Cornucopia made this argument in letters calling on the Department of Justice and the Federal Trade Commission to treat this merger as suspect. In addition, a petition drive was launched at Cornucopia.org/Danone2016 to push for a full investigation of the proposed merger by federal regulators.

The market for organic dairy already has less competition than other agricultural sectors and is more susceptible to monopolization.

The anti-competitive implications of this deal for organic dairy should be considered as distinct from Danone’s nonorganic market share.

These are important considerations for determining whether this acquisition violates the Sherman Act and the Clayton Act for anti-competitive and anti-trust reasons.

Danone is already a majority shareholder of Stonyfield, the largest organic yogurt brand in the U.S. Adding WhiteWave’s Wallaby and Horizon Organic brand yogurts to Danone’s existing market share will allow the dairy conglomerate to control a sizable slice of the U.S. organic market.

Mergers like this one could eventually reduce options and raise prices for consumers without any positive impact on the quality of the products they are buying.

With less competition, big companies commonly underpay independent farmers for their products, undermining the economic viability of small, family-scale farms.

We should be very wary of this particular acquisition, as it could seriously erode wholesale competition in other less obvious, but potentially ominous, ways.

The number-two brand of organic milk in the marketplace, Organic Valley, is produced by a member-owned farmer cooperative that has been the longtime raw milk supplier to the Stonyfield yogurt brand. If, after its acquisition, Danone decides to dump Organic Valley, a Horizon competitor, as a supplier, it could leave only one major purchaser of organic farm milk in some regions of the U.S., like New England.

Complicating the matter, one of the other leading brands of fluid milk, marketed under the Stonyfield label, is actually produced and distributed by Organic Valley.

Stonyfield built its reputation and brand on its imagery of supporting family-scale dairy farms, predominantly in the Northeast. Conversely, a substantial percentage of the milk used in Horizon products comes from “organic” factory-dairies in the West, many milking thousands of cows each.

Cornucopia is currently investigating reports of new giant organic dairies, each milking 2,000-5,000 cows, springing up in Oregon, Idaho, and Texas. Many of these operations milk three to four times per day, rather than twice, which is the standard on farms that move their cattle to pasture each day.

In addition, state regulatory documents indicate some of these dairy operations have as many as 10 cows per acre, whereas previous polling done by Cornucopia indicated the national average for organic producers was one cow per acre.

Which production model dominates in the new merged entity will have a great impact on the future financial viability of family dairy farms in this country.
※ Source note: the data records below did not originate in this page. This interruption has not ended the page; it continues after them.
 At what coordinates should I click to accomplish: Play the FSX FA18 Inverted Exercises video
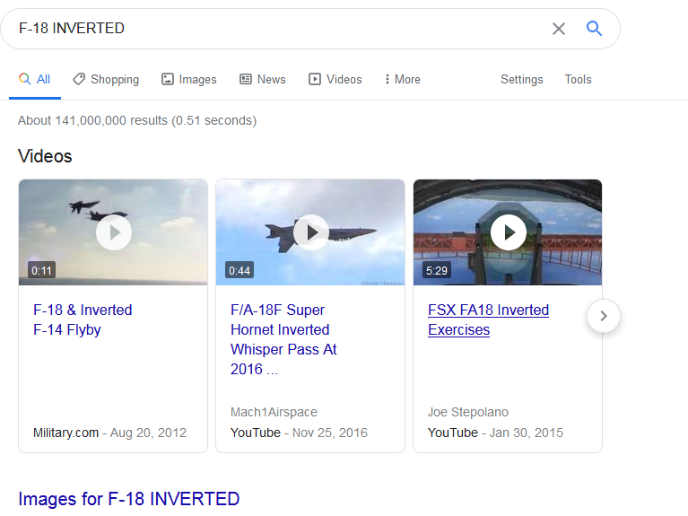click(509, 233)
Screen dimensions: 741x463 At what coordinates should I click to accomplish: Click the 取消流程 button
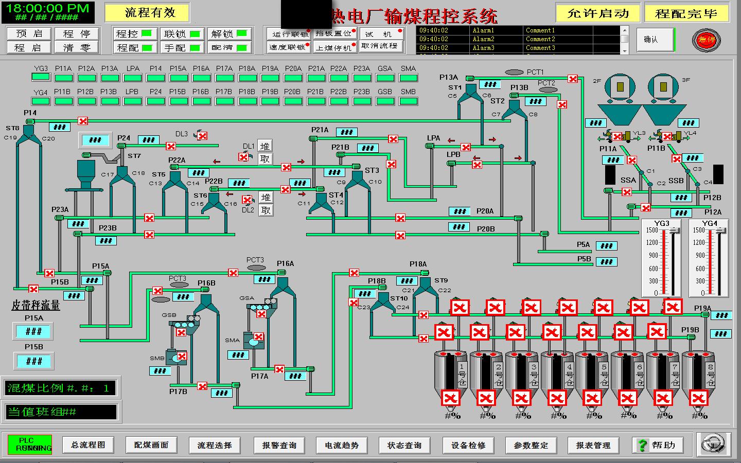(x=380, y=46)
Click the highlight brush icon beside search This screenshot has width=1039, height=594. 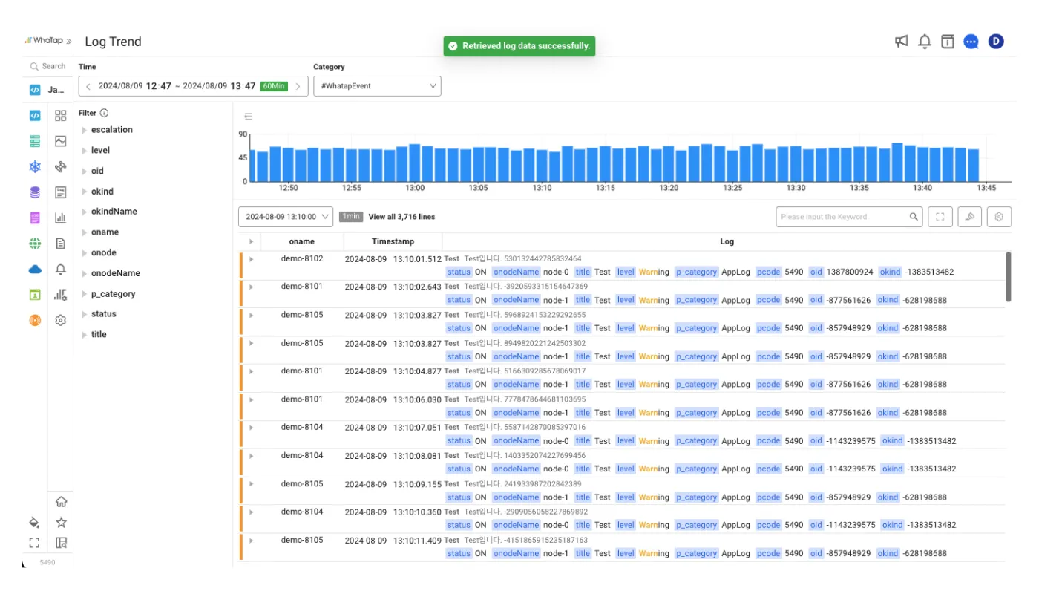pos(969,217)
If the management and infrastructure at Horizon takes charge, many smaller dairy farms will become expendable in favor of cheaper milk, produced on industrial-scale dairies. This merger truly represents a clash of cultures.
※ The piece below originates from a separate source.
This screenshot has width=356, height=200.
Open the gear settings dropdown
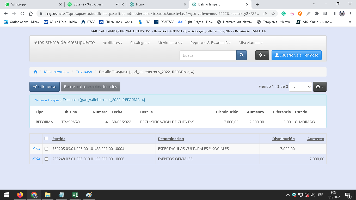click(262, 55)
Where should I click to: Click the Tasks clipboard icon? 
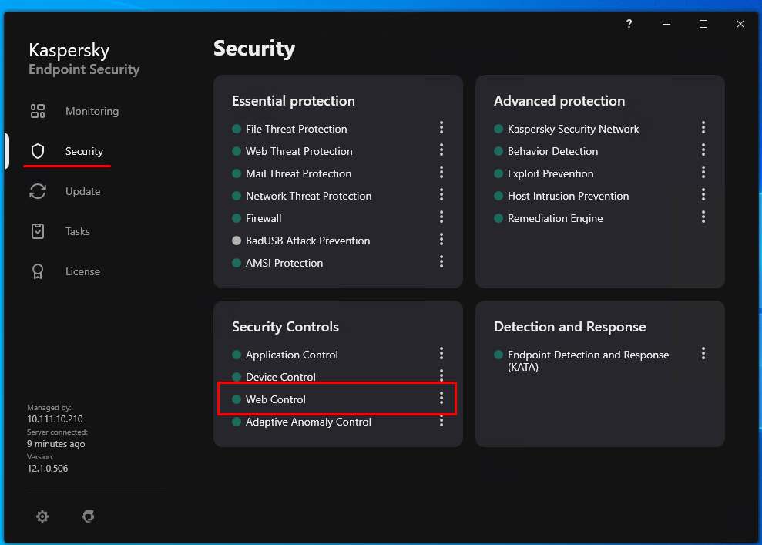tap(38, 231)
Peter Hardin, perennial industry observer and publisher of The Milkweed, a dairy publication, sees this merger as a bad deal for dairy farmers. “Dairy farmers commercialized the organic industry, starting in the 1980s, because of the oppressive control of the conventional milk market by an increasingly concentrated group of companies allegedly manipulating the market.
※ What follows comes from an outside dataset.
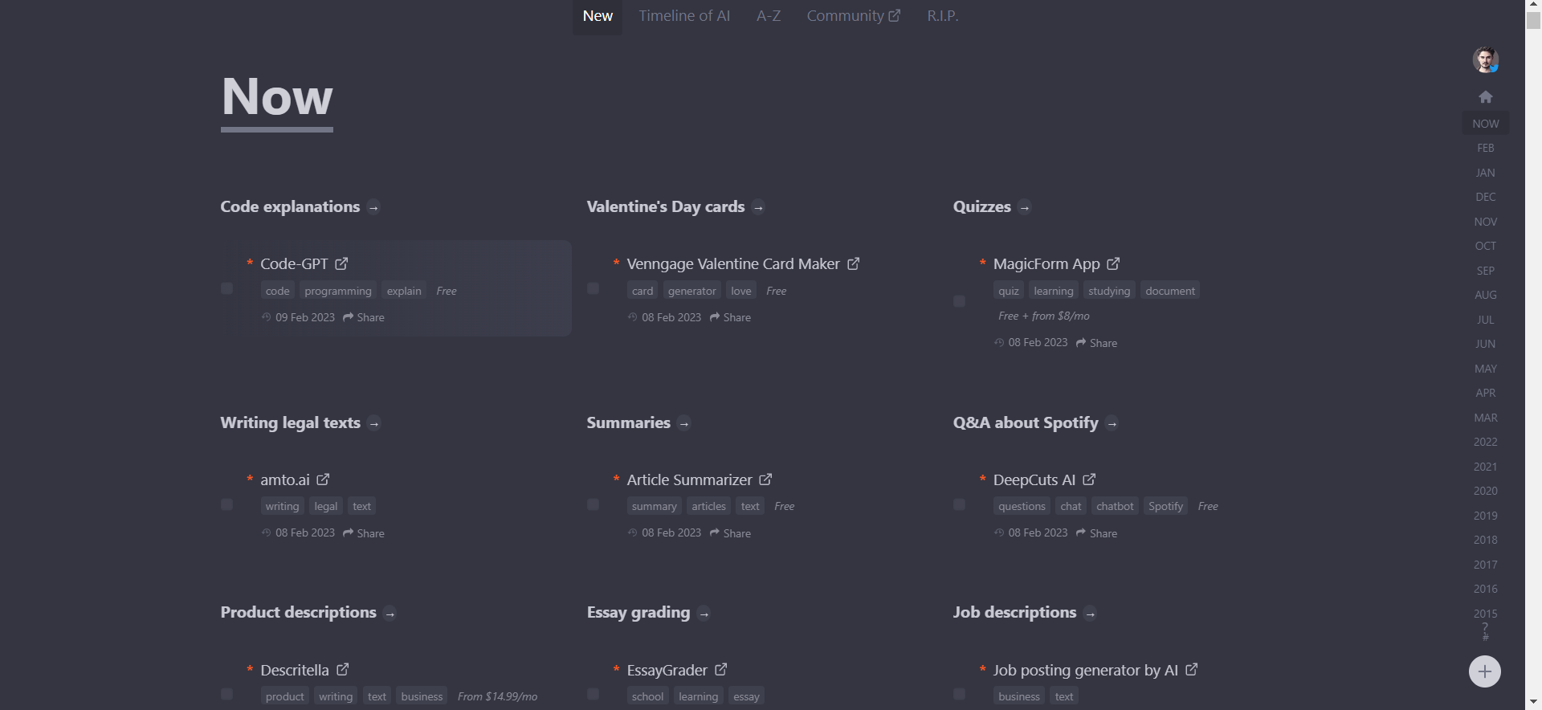Tick the checkbox beside amto.ai

tap(227, 504)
Ironically, Dean Foods, the original parent company of WhiteWave, was long viewed as the consummate industry ‘bad actor’ and was under scrutiny by the Justice Department for market manipulation. The corporate kingpins that run the company are still making billions at the expense of hard-working dairy families,” says Hardin.

If this merger is allowed to go through, it may very well exacerbate the illegal and unfair competition being condoned by the corporate-friendly regulators overseeing the organic industry at the USDA.